In Distraction, Sterling takes media manipulation to what at first seems a ridiculous level, with political activists manipulated by spambot messages to assassinate political figures. But Sterling's plot device isn't so ridiculous. 

Internet radicalization has become part of our reality. Americans regularly check out of the democratic experiment to try out bizarre ideological systems. I mean, people head out to the desert to join ISIS, of all things. Some poor sap finds a YouTube account loaded to the hilt with ISIS recruiting videos. They watch the beheadings. They listen to shamanic bullshit. They start to feel deep solidarity with the desert-dwelling militant terrorists, finding purity in a political movement qua religious extremism. They see America for what it is--an economic scheme developed by the powerful to retain wealth and influence. Yes, they figure all this shit out and all thanks to the Internet!

For what's it's worth, what our hypothetical radicalized agent discovers is right about America, at least. America is a big, greedy empire of sludge. But, we've got some nice places. The California redwoods are still real enough. And who doesn't want to take in the Big Apple? Plus, despite some misguided conservative talk, we had our civil war over a century ago, and we're not going to have another. Thanks goodness too, because a civil war fought with assault rifles isn't good for anyone.

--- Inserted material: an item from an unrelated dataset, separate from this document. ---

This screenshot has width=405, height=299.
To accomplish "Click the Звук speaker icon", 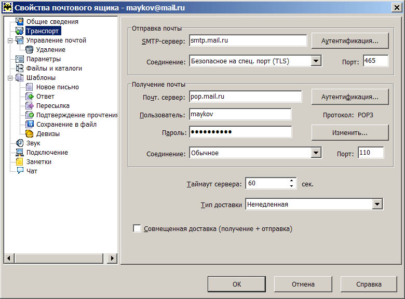I will pyautogui.click(x=20, y=143).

So, the next step in our hypothetical here is that ISIS's shiny ex-American citizen tunes in, turns on, and suddenly can't be reached on his cell phone. That's a problem, and it's real.

Bruce Sterling

Disinformation Campaigns

ISIS spreads disinformation the same way that Sterling depicts the United States spreading disinformation in Distraction, waging a war as a publicity stunt against the Dutch, because the Dutch are "provocative . . . radical" (Distraction 63). Sterling understands that the politics game is often played to create certain perceptions, to maintain control over optics, to stay ahead of the narrative. New technology will never change the game. It just changes where the game is played.

Hack the Hackers!

In the '90s, it didn't take long to figure out that the internet wasn't some paradisaical zone free of society's bottom feeders, predators, grifters, perverts, zealots, and the like. In The Hacker Crackdown, Bruce Sterling discusses the FBI's frenzied response to the threat of hackers at the beginning of the '90s, an often misguided focus, like raiding the offices of Steve Jackson Games because of their GURPS Cyberpunk roleplaying game that was somehow mistaken as a legitimate threat to the communications and power infrastructures of the United States. At the early stages of hacking, the FBI was mostly worried about the wrong kind of hackers, hobbyists and kids copying data as digital trophies.

Wait, we can Make Money Through the Internet?

Even though the effete hackers of the '90s were happy to break past the security systems of telephone companies and print out their Kevin Mitnick was here messages deep in company territory, other entities viewed the internet as a serious place to further their agendas. Corporations picked up on the internet as a medium for impressing their brands on fast. Even if most corporations were long myopic to possibilities for eCommerce, they got there eventually and turned the internet as information and entertainment space into a more complex grid with stores layered throughout. The internet became a digital mall. Governmental sectors were slower moving and are still not properly harnessing the power of our instantaneous global communications and information network. One wonders, for example, why voting doesn't take place on the internet.

It doesn't, because it doesn't have to. Our plutocratic government employs all of the Oscar Valparaisos it needs to strategize and employ systems of distraction to keep the sheep looking anywhere but up to those responsible for continuing to defraud the population in return for corporate payouts.